[MATERIAL FOR THE TASK Boundary: Start]

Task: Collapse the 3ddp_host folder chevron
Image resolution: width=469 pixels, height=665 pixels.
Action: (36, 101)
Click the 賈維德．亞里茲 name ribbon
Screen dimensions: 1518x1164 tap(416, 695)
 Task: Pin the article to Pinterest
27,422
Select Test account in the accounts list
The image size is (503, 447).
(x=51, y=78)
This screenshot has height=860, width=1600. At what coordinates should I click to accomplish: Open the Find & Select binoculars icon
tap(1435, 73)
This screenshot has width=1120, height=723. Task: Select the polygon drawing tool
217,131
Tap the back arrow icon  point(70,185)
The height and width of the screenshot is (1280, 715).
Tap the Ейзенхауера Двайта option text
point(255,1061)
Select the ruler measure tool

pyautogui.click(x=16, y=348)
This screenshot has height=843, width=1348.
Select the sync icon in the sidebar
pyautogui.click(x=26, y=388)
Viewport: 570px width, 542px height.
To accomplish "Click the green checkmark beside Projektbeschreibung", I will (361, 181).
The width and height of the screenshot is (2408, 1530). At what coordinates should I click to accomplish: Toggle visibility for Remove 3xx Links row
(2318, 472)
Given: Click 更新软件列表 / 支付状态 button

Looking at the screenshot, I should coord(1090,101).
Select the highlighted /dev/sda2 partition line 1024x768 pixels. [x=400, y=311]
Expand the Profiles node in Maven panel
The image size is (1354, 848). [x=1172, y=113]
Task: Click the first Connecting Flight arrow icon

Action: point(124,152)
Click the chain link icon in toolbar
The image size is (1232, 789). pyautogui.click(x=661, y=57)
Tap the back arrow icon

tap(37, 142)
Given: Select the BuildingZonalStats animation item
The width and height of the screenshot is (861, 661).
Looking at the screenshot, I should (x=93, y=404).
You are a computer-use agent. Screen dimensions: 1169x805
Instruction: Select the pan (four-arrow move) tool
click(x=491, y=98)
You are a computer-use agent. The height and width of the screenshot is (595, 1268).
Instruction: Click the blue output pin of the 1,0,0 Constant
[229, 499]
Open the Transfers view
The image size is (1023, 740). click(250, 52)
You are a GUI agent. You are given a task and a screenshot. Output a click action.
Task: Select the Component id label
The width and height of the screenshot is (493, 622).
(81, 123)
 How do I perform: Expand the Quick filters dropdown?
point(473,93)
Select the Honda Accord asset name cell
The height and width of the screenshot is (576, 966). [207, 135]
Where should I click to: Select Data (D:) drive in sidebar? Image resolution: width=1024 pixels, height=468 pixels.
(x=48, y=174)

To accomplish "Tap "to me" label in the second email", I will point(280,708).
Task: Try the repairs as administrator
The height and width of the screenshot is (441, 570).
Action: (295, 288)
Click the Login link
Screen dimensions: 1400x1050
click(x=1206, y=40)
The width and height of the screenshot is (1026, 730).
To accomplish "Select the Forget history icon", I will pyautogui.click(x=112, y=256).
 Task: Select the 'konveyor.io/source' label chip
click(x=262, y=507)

[MATERIAL FOR THE TASK Boundary: End]

**YOUR OBJECTIVE:**
Starting at the line above that contains "This screenshot has height=843, width=1348.", write out each line exactly until the line that contains "Select the highlighted" has been written, and stop there.

**ANSWER TO THIS TASK:**
This screenshot has height=843, width=1348.
Select the sync icon in the sidebar
pyautogui.click(x=26, y=388)
Viewport: 570px width, 542px height.
To accomplish "Click the green checkmark beside Projektbeschreibung", I will (361, 181).
The width and height of the screenshot is (2408, 1530). At what coordinates should I click to accomplish: Toggle visibility for Remove 3xx Links row
(2318, 472)
Given: Click 更新软件列表 / 支付状态 button

Looking at the screenshot, I should coord(1090,101).
Select the highlighted /dev/sda2 partition line 1024x768 pixels. [x=400, y=311]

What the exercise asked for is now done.